Kazan IT Park, in addition to the Albuga SEZ and the recent Kazan Invest forum hosted by the Tatarstan Investment Development Agency, show that governmental assistance in business development is aiding the continued growth of the Tatarstan economy. This is, and will continue to be, a progressive step forward. However, credit is also due to Kazan’s citizens, with their entrepreneurial spirit and creative drive, whom are making this success possible by meeting the government funding half way. In the development context, millions of dollars might be poured in to one region or another, with one region succeeding and another region harvesting limited or poor positive returns. Why? The answer is most often the level of creativity and entrepreneurial drive inherent in the culture. It is clear that Kazan’s business culture provides a vibrant base for growth.

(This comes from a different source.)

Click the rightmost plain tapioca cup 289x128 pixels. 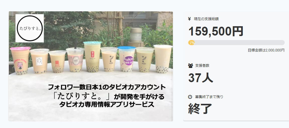pyautogui.click(x=163, y=59)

This is no more evident than in the small, artistic, and creative businesses that have been started — and are seeing success — in Kazan. There is one-year-old I&I Hostel, with its bright, bespoke pop-art interior paintings and management team of young, forward thinking Creatives. Then there is Tsiferblat, a new (and apparently rather secretive) café where time and creative ambiance are valued over tangible goods. And of course, there is Flatstack, a Kazan IT company currently hatching out some of the world’s catchiest websites and platforms — and being run by a small army of creative geniuses, I might add. All of these businesses are shining examples of Kazan’s creative hardwiring. These groups spur future innovation by having the guts and brains to strike out alone, create something new, and succeed. This sort of behavior should be championed and incentivized. Moving forward, it is small businesses such as these where the next Steve Jobs might find his creativity and ambition, thus recreating future growth.
Private Public Partnerships are doing well in Kazan to help the magic of this city’s creative entrepreneurial sparks ignite investment funding to produce world-class companies. Given Kazan’s competitive advantage as a place where young, creative entrepreneurs exist, additional support for the business community at large is forecasted to have explosive positive effects. Kazan’s soil is rich with creative undercurrents. If this soil is permitted to sprout, a forest will grow and flourish.
The author, who holds an MBA from the University of Notre Dame, is an economic growth specialist focusing on entrepreneurship and regional growth. He is based in Port au Prince, Haiti.